Friday, August 5, 2011

Textile Sector

Textile firms may not be immediately able to take advantage of the fall in cotton prices as most of them are under pressure to dispose off existing inventory bought at higher rates, said industry experts. In the past three months, cotton prices (Shankar-6 variety) have fallen by about 32%.


Currently, the Shankar-6 variety is trading at about Rs 114 per kg, according to Textile Corporation of India. The inventory pile up will force companies to extend end-of-sale period and give further discounts, experts said. Companies may increase discount to 50-60% from 30-40% in a bid to clear off their inventory.
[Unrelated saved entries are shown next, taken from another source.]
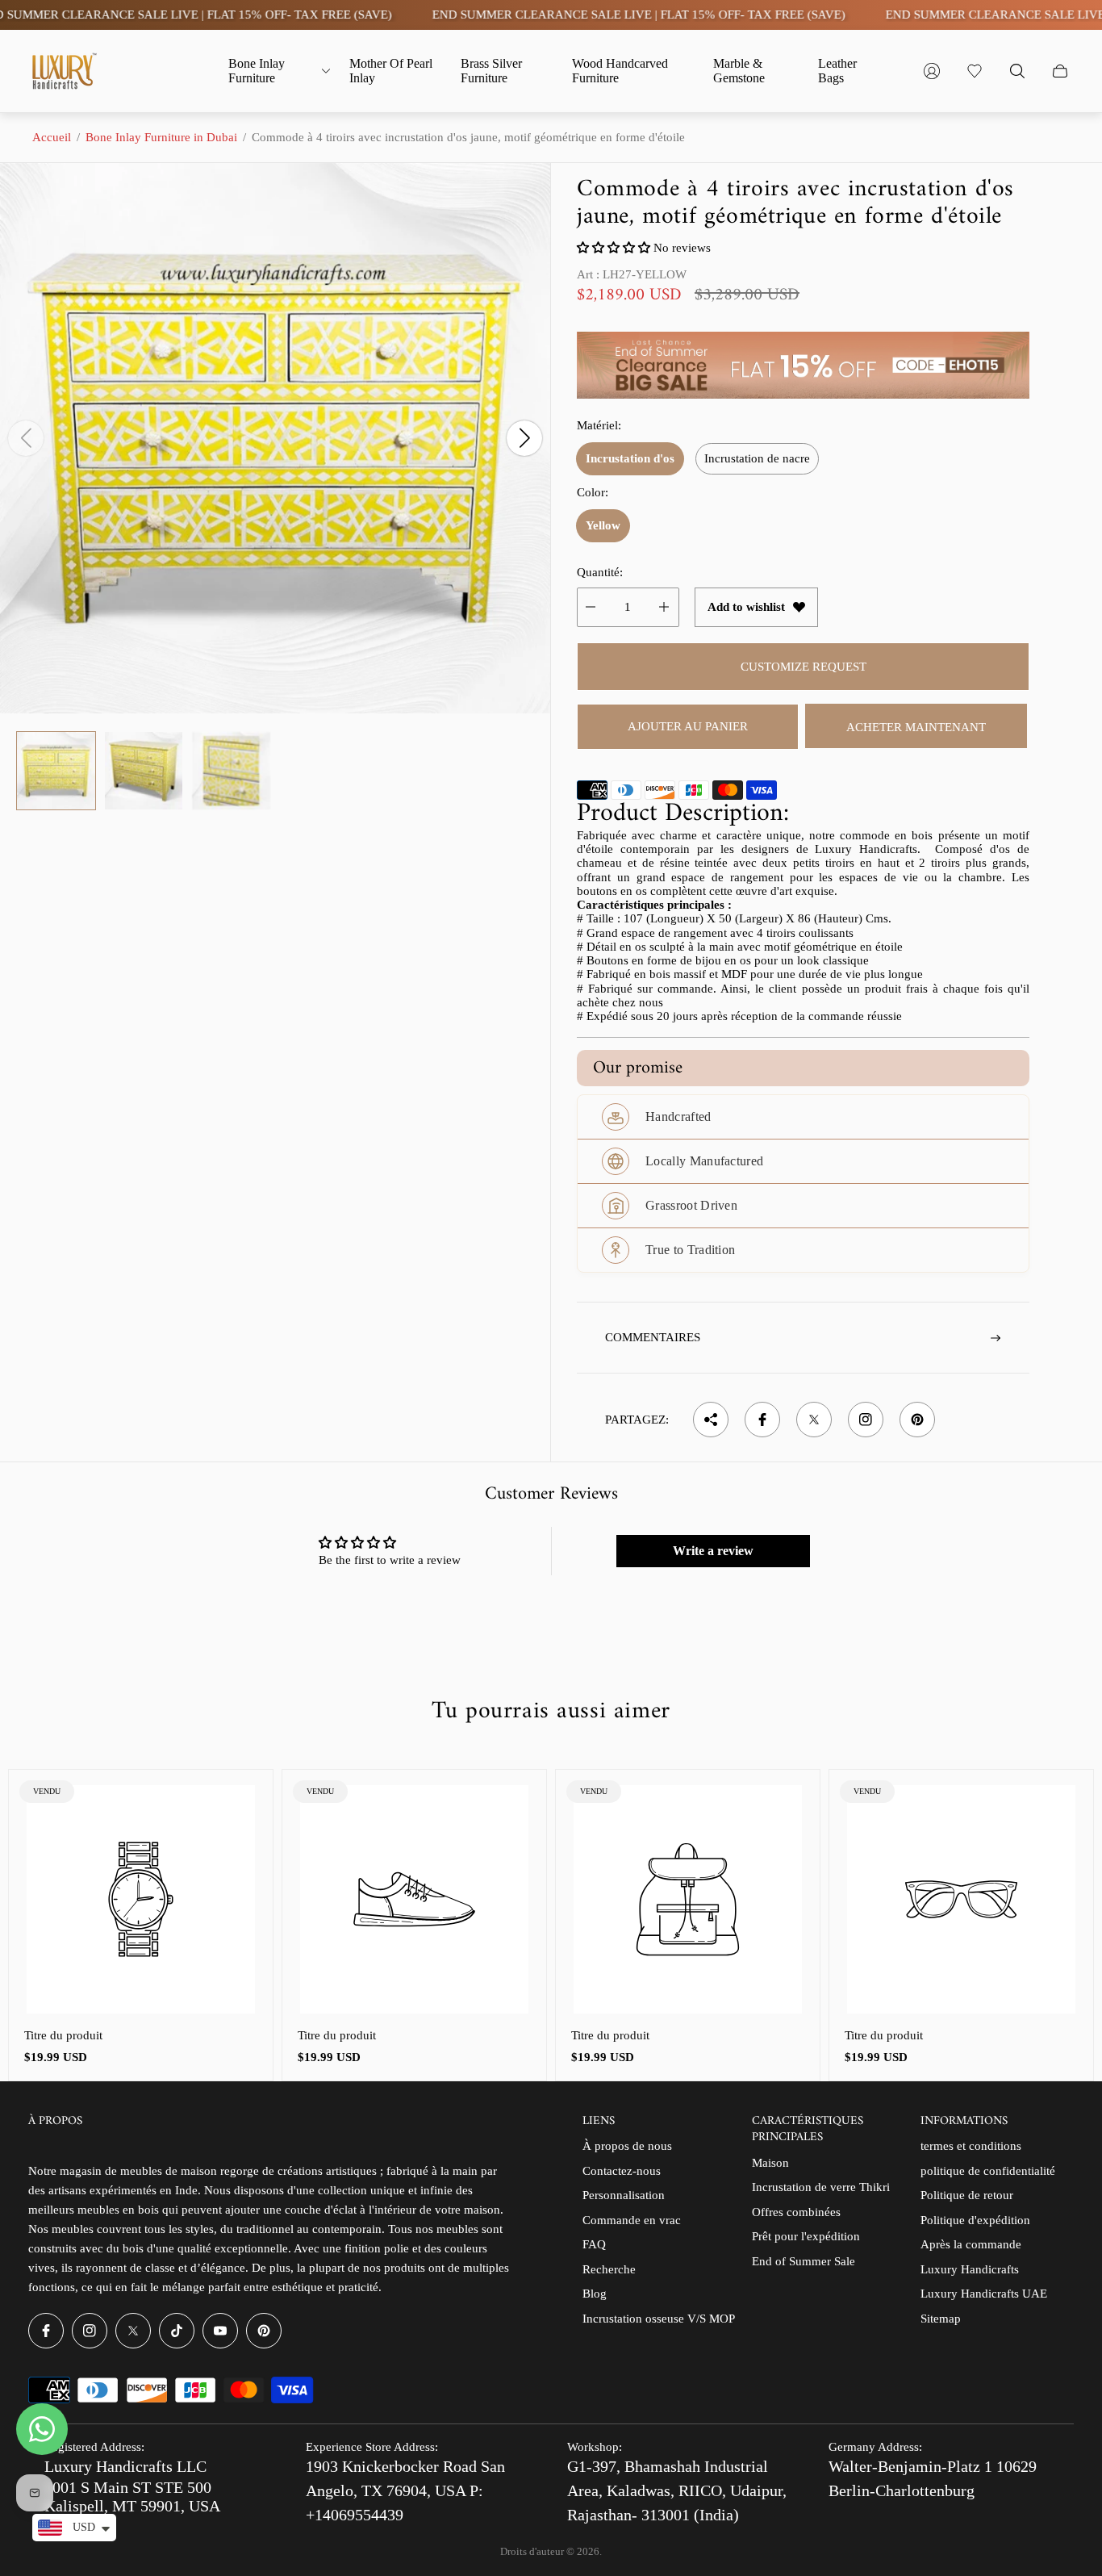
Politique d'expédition (975, 2220)
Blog (594, 2293)
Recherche (609, 2269)
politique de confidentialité (987, 2170)
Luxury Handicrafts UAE (983, 2293)
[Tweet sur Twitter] (814, 1419)
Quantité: (600, 572)
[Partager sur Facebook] (762, 1419)
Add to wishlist (746, 606)
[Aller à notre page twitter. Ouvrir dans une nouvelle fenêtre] (133, 2330)
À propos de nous (627, 2145)
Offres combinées (796, 2212)
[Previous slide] (26, 438)
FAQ (594, 2244)
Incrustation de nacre (757, 458)
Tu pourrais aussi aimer (551, 1712)
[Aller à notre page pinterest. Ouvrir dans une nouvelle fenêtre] (264, 2330)
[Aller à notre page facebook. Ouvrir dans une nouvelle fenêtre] (46, 2330)
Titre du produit (63, 2035)
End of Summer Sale (803, 2261)
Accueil (51, 137)
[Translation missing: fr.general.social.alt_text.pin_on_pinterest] (917, 1419)
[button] (613, 247)
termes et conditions (970, 2145)
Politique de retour (966, 2195)
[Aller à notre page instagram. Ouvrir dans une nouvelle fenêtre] (89, 2330)
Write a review (713, 1551)
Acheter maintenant (916, 727)
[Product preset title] (140, 1899)
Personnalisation (623, 2195)
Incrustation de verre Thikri (821, 2187)
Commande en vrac (631, 2220)
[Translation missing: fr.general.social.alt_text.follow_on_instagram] (865, 1419)
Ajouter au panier (688, 726)
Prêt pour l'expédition (806, 2236)
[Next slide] (524, 438)
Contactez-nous (621, 2170)
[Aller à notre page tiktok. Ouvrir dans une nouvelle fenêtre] (176, 2330)
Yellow (603, 525)
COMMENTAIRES (652, 1337)
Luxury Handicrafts (969, 2269)
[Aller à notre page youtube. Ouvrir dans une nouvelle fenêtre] (220, 2330)
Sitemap (940, 2318)
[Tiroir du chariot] (1060, 71)
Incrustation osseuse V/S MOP (658, 2318)
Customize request (803, 666)
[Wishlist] (974, 71)
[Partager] (710, 1419)
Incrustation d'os (630, 458)
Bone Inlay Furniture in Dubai (161, 137)
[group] (56, 771)
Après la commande (970, 2244)
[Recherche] (1017, 71)
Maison (770, 2162)
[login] (932, 71)
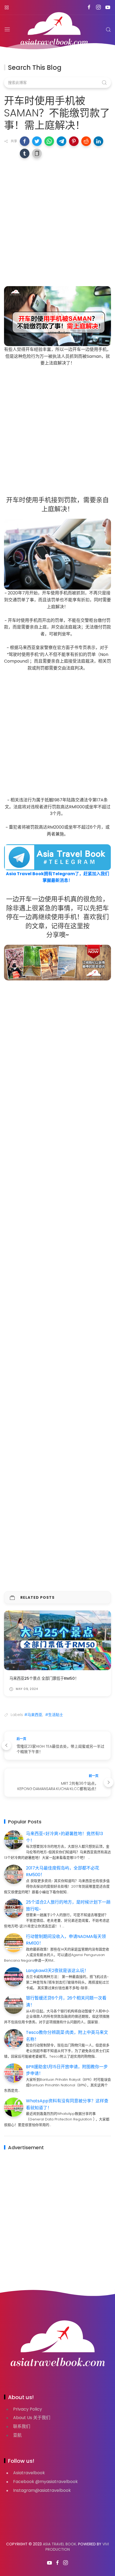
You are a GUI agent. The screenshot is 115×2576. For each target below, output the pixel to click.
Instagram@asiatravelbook (42, 2490)
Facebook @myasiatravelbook (45, 2481)
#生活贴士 (54, 1714)
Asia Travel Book (59, 2544)
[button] (24, 141)
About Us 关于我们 (31, 2418)
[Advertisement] (57, 221)
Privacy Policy (27, 2409)
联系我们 (21, 2426)
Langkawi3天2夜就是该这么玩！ (57, 1971)
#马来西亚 (33, 1714)
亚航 (17, 2435)
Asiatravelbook (29, 2473)
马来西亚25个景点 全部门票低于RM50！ (44, 1678)
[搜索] (108, 30)
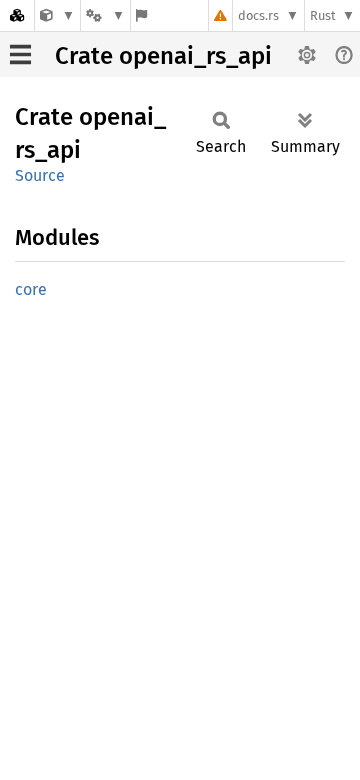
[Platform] (105, 15)
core (31, 289)
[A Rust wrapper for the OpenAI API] (57, 15)
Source (40, 175)
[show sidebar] (20, 54)
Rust (323, 15)
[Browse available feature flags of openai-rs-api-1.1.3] (141, 15)
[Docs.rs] (17, 15)
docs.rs (258, 15)
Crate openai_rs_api (163, 56)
Thus, the June 2012 quarter would be a subdued one for textile companies with slow growth in sales and net profit.

Textile companies would be able to take optimum advantage of the fall in cotton prices only from the beginning of the December quarter, experts said.

Currently, there are about 25-30 lakh bales of cotton in the country. Forward prices of cotton are lower than spot rates on NYMEX, an indication of further fall in prices. Also, crop size of cotton this season is bigger than the previous season. There is a difference of 20% in spot and forward prices of cotton on NYMEX.
 
These factors indicate that there is still scope for further decline in cotton prices in the coming months. While a few companies, which have three to four months of order book, are accumulating cotton prices at the current market prices, most companies, especially fabric and garment manufacturers are grappling with overstock situation.


This is the right time for investors buy into textile stocks, experts said. Once demand picks up from the beginning of the December quarter, orders would be placed from buyers (fabric and garment manufacturers) to suppliers (spinning and trading firms). This would generate overall interest across the stocks of textile companies.